START SUPPLIED ENTRIES

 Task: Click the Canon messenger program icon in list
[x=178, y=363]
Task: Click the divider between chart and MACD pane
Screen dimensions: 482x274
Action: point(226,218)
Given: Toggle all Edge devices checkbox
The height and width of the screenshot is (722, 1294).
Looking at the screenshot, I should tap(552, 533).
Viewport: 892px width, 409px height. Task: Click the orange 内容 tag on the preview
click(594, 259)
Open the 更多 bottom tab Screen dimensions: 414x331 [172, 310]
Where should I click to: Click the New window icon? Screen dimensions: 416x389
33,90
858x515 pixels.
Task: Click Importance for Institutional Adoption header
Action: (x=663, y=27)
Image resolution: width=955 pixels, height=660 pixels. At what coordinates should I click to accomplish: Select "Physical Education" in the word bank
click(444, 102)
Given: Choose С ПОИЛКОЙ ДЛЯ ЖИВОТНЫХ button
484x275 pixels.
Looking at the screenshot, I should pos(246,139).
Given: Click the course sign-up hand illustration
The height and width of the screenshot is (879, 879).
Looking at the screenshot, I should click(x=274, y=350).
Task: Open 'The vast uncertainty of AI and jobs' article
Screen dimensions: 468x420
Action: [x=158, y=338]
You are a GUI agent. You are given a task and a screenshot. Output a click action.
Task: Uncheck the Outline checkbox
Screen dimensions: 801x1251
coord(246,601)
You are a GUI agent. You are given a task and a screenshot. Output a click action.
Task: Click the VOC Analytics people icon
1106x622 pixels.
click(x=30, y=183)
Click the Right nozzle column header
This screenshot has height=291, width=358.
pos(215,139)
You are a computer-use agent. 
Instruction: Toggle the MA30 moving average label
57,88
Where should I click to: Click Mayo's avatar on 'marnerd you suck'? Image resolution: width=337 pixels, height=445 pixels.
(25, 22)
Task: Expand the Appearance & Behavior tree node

END SUPPLIED ENTRIES

Reproduce exactly the lines from the one containing "Where should I click to: Click Mayo's" through the last line of the records above, including both, and nothing else.

Where should I click to: Click Mayo's avatar on 'marnerd you suck'? Image resolution: width=337 pixels, height=445 pixels.
(25, 22)
Task: Expand the Appearance & Behavior tree node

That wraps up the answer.